▶ GIVEN DATA
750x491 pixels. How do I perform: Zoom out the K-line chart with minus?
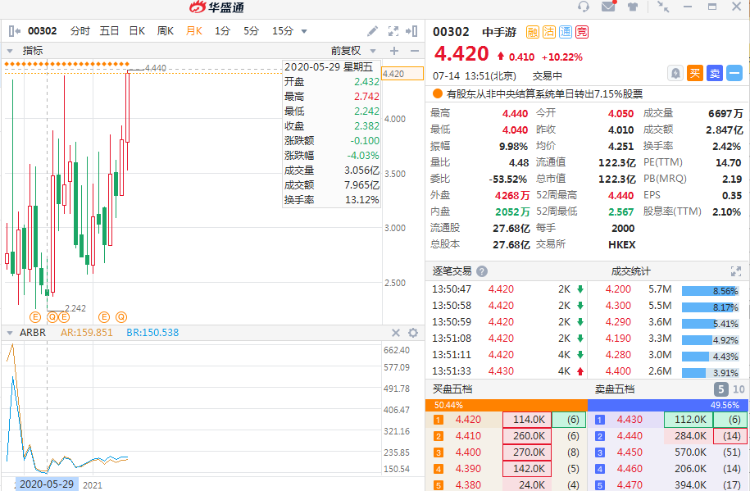tap(413, 50)
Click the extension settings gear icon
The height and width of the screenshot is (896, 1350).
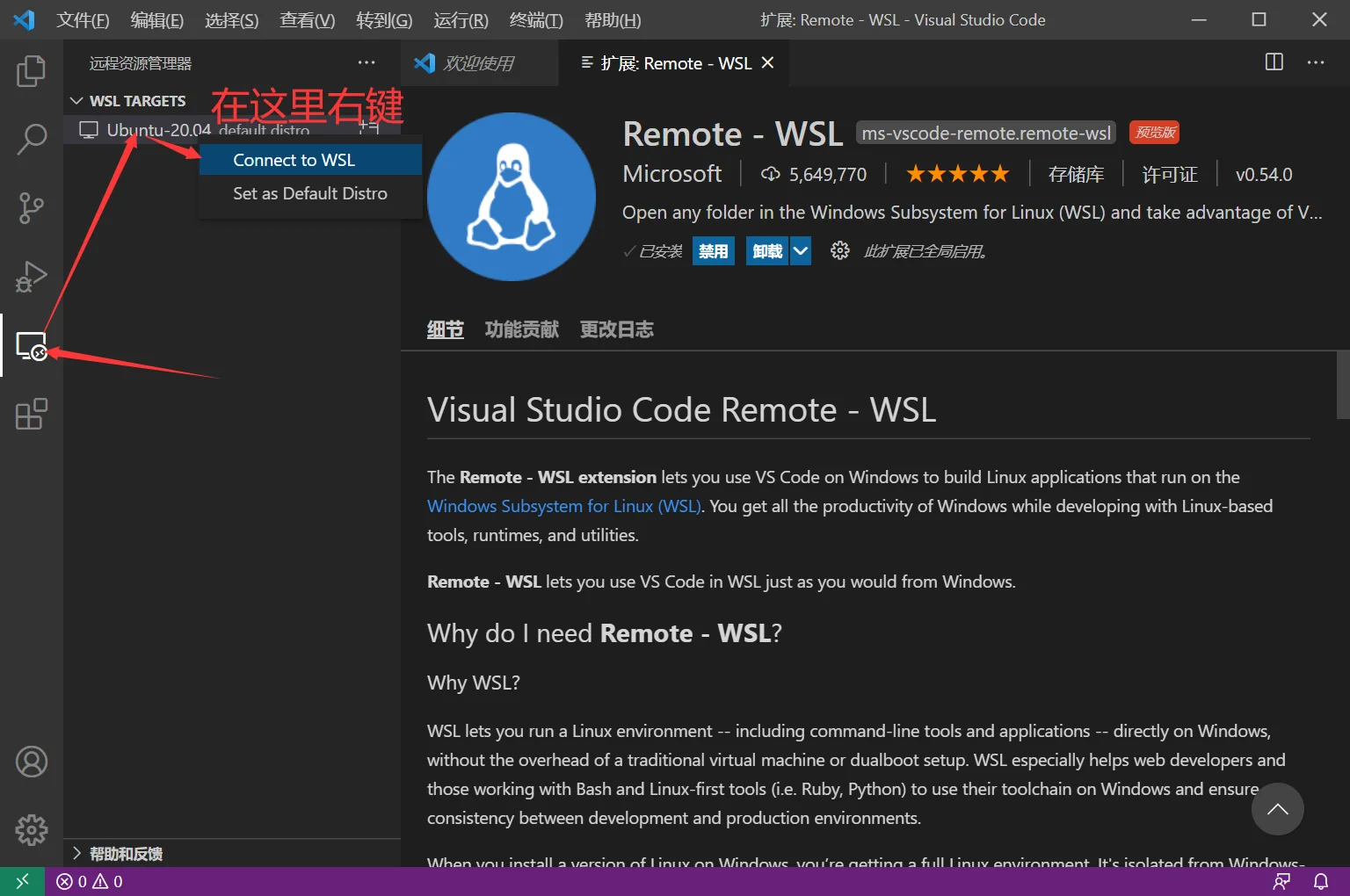(839, 251)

▶ PROBLEM REQUIREMENTS
What comes back should match the records exactly, minus any pictures.

▶ RESULT OF THIS TASK
750x491 pixels. How do I perform: Zoom out the K-line chart with minus?
tap(413, 50)
Click the extension settings gear icon
The height and width of the screenshot is (896, 1350).
(839, 251)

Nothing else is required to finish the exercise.